The Federal Reserve would revive its existing powers under Section 13(2) of the Federal Reserve Act. This opens the discount windows of its twelve regional Federal Reserve banks to create through local commercial and cooperative banks sufficient asset-backed money and insured capital credit every year to finance the new plant and equipment, renewable energy, green technology, new rentable space, and new infrastructure. Rather than flowing only to the already wealthy, the new money and credit would be channeled through financing mechanisms such as individual Capital Ownership Accounts (COAs), creating new owners of new capital without violating property rights of current owners.

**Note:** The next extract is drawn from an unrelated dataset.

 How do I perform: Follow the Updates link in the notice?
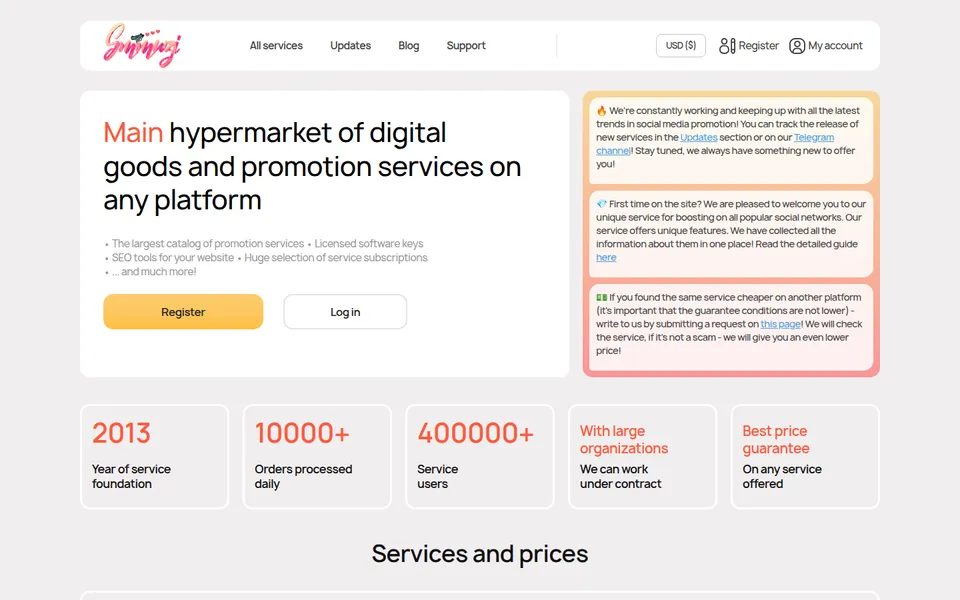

Five central banking innovations would be introduced:
(1) Qualified new industrial, commercial, and agricultural capital investment would be financed with newly created, private sector, asset-backed money and insured, no-interest (but not no-cost) self-liquidating credit extended through the commercial banking system and rediscounted at regional Federal Reserve Banks in ways that create new owners.
(2) Monetization of government deficits and speculative securities would be phased out.
(3) Open market operations would be limited to dealing in qualified private-sector securities once all government debt is retired.
(4) 100% reserves would replace today’s fractional reserve banking by immediate rediscounting of all qualified new capital investment.
(5) Private sector insurance and reinsurance companies would offer capital credit insurance and reinsurance to replace reliance on traditional forms of collateral.